--- BEGIN ---
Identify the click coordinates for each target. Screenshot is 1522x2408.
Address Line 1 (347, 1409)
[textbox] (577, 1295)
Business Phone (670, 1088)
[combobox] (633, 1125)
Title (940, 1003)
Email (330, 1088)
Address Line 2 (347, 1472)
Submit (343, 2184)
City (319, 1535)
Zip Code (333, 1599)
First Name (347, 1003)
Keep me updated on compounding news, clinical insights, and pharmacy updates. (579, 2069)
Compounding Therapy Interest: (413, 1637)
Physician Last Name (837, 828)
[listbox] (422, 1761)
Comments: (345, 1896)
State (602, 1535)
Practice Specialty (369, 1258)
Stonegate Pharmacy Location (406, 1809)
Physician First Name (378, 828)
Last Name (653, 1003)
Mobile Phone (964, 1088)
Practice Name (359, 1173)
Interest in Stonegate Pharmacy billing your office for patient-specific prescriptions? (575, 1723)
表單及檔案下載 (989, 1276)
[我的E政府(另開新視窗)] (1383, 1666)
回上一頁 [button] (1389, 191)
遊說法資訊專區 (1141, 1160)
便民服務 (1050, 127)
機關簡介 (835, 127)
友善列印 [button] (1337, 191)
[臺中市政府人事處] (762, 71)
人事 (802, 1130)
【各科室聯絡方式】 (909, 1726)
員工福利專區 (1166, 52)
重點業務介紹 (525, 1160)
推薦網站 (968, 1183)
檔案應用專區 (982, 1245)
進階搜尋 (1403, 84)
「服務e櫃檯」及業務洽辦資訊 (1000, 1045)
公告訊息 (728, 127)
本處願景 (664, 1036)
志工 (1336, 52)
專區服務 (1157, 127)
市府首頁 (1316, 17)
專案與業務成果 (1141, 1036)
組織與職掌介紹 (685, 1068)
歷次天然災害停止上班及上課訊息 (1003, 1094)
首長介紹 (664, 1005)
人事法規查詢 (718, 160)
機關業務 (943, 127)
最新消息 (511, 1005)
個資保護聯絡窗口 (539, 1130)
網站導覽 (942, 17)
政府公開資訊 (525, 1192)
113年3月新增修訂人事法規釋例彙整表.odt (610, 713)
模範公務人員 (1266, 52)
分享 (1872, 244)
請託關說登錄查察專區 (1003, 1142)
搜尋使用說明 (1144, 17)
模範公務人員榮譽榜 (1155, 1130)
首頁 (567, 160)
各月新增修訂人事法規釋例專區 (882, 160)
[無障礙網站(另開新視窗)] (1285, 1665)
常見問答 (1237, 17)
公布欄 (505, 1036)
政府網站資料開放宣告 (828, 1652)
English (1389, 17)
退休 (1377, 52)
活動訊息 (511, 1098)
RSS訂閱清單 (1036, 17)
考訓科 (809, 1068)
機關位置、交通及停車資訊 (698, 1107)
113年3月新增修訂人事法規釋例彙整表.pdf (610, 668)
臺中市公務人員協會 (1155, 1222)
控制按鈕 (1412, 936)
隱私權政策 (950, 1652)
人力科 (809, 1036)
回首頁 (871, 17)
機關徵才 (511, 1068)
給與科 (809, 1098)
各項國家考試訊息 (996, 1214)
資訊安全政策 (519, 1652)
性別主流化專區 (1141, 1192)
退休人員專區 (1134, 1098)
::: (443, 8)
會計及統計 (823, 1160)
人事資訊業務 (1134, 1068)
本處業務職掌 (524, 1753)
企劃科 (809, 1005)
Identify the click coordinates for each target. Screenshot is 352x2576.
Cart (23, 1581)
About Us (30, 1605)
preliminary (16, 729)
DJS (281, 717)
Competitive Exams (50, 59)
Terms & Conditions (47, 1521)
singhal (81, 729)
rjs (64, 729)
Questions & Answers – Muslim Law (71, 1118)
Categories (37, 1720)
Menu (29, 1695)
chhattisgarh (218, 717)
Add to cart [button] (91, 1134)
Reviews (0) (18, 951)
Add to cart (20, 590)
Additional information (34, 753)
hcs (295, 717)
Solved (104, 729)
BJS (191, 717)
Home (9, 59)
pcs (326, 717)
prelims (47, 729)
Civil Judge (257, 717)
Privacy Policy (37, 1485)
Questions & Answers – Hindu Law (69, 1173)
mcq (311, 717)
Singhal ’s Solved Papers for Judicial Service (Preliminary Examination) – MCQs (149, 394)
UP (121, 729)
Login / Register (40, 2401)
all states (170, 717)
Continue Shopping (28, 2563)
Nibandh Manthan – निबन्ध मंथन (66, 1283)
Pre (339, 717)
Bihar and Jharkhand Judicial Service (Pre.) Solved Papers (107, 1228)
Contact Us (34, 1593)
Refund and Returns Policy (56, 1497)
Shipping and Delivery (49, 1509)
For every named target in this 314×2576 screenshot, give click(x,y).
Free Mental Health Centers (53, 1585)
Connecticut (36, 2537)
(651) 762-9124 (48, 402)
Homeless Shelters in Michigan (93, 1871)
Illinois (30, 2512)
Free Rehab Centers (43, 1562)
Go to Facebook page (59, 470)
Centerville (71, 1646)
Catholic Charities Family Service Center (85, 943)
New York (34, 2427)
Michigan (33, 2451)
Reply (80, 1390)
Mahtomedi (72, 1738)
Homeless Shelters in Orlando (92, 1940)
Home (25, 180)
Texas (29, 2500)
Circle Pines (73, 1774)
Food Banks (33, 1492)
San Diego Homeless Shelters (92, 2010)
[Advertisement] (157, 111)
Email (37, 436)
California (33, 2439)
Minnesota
--- END ---
Short problem —
Copy out all of the entries above word for word, in the same order.

Solution to this exercise —
Identify the click coordinates for each target. Screenshot is 1522x2408.
Address Line 1 (347, 1409)
[textbox] (577, 1295)
Business Phone (670, 1088)
[combobox] (633, 1125)
Title (940, 1003)
Email (330, 1088)
Address Line 2 (347, 1472)
Submit (343, 2184)
City (319, 1535)
Zip Code (333, 1599)
First Name (347, 1003)
Keep me updated on compounding news, clinical insights, and pharmacy updates. (579, 2069)
Compounding Therapy Interest: (413, 1637)
Physician Last Name (837, 828)
[listbox] (422, 1761)
Comments: (345, 1896)
State (602, 1535)
Practice Specialty (369, 1258)
Stonegate Pharmacy Location (406, 1809)
Physician First Name (378, 828)
Last Name (653, 1003)
Mobile Phone (964, 1088)
Practice Name (359, 1173)
Interest in Stonegate Pharmacy billing your office for patient-specific prescriptions? (575, 1723)
表單及檔案下載 (989, 1276)
[我的E政府(另開新視窗)] (1383, 1666)
回上一頁 [button] (1389, 191)
遊說法資訊專區 (1141, 1160)
便民服務 (1050, 127)
機關簡介 (835, 127)
友善列印 [button] (1337, 191)
[臺中市政府人事處] (762, 71)
人事 (802, 1130)
【各科室聯絡方式】 (909, 1726)
員工福利專區 (1166, 52)
重點業務介紹 (525, 1160)
推薦網站 (968, 1183)
檔案應用專區 (982, 1245)
進階搜尋 (1403, 84)
「服務e櫃檯」及業務洽辦資訊 (1000, 1045)
公告訊息 (728, 127)
本處願景 (664, 1036)
志工 (1336, 52)
專區服務 (1157, 127)
市府首頁 (1316, 17)
專案與業務成果 (1141, 1036)
組織與職掌介紹 (685, 1068)
歷次天然災害停止上班及上課訊息 (1003, 1094)
首長介紹 (664, 1005)
人事法規查詢 (718, 160)
機關業務 (943, 127)
最新消息 (511, 1005)
個資保護聯絡窗口 (539, 1130)
網站導覽 (942, 17)
政府公開資訊 (525, 1192)
113年3月新增修訂人事法規釋例彙整表.odt (610, 713)
模範公務人員 (1266, 52)
分享 (1872, 244)
請託關說登錄查察專區 (1003, 1142)
搜尋使用說明 (1144, 17)
模範公務人員榮譽榜 (1155, 1130)
首頁 (567, 160)
各月新增修訂人事法規釋例專區 (882, 160)
[無障礙網站(另開新視窗)] (1285, 1665)
常見問答 (1237, 17)
公布欄 (505, 1036)
政府網站資料開放宣告 (828, 1652)
English (1389, 17)
退休 (1377, 52)
活動訊息 (511, 1098)
RSS訂閱清單 (1036, 17)
考訓科 (809, 1068)
機關位置、交通及停車資訊 (698, 1107)
113年3月新增修訂人事法規釋例彙整表.pdf (610, 668)
臺中市公務人員協會 (1155, 1222)
控制按鈕 (1412, 936)
隱私權政策 (950, 1652)
人力科 (809, 1036)
回首頁 (871, 17)
機關徵才 (511, 1068)
給與科 (809, 1098)
各項國家考試訊息 (996, 1214)
資訊安全政策 (519, 1652)
性別主流化專區 (1141, 1192)
退休人員專區 (1134, 1098)
::: (443, 8)
會計及統計 (823, 1160)
人事資訊業務 (1134, 1068)
本處業務職掌 (524, 1753)
企劃科 (809, 1005)
Identify the click coordinates for each target. Screenshot is 352x2576.
Cart (23, 1581)
About Us (30, 1605)
preliminary (16, 729)
DJS (281, 717)
Competitive Exams (50, 59)
Terms & Conditions (47, 1521)
singhal (81, 729)
rjs (64, 729)
Questions & Answers – Muslim Law (71, 1118)
Categories (37, 1720)
Menu (29, 1695)
chhattisgarh (218, 717)
Add to cart [button] (91, 1134)
Reviews (0) (18, 951)
Add to cart (20, 590)
Additional information (34, 753)
hcs (295, 717)
Solved (104, 729)
BJS (191, 717)
Home (9, 59)
pcs (326, 717)
prelims (47, 729)
Civil Judge (257, 717)
Privacy Policy (37, 1485)
Questions & Answers – Hindu Law (69, 1173)
mcq (311, 717)
Singhal ’s Solved Papers for Judicial Service (Preliminary Examination) – MCQs (149, 394)
UP (121, 729)
Login / Register (40, 2401)
all states (170, 717)
Continue Shopping (28, 2563)
Nibandh Manthan – निबन्ध मंथन (66, 1283)
Pre (339, 717)
Bihar and Jharkhand Judicial Service (Pre.) Solved Papers (107, 1228)
Contact Us (34, 1593)
Refund and Returns Policy (56, 1497)
Shipping and Delivery (49, 1509)
For every named target in this 314×2576 screenshot, give click(x,y).
Free Mental Health Centers (53, 1585)
Connecticut (36, 2537)
(651) 762-9124 (48, 402)
Homeless Shelters in Michigan (93, 1871)
Illinois (30, 2512)
Free Rehab Centers (43, 1562)
Go to Facebook page (59, 470)
Centerville (71, 1646)
Catholic Charities Family Service Center (85, 943)
New York (34, 2427)
Michigan (33, 2451)
Reply (80, 1390)
Mahtomedi (72, 1738)
Homeless Shelters in Orlando (92, 1940)
Home (25, 180)
Texas (29, 2500)
Circle Pines (73, 1774)
Food Banks (33, 1492)
San Diego Homeless Shelters (92, 2010)
[Advertisement] (157, 111)
Email (37, 436)
California (33, 2439)
Minnesota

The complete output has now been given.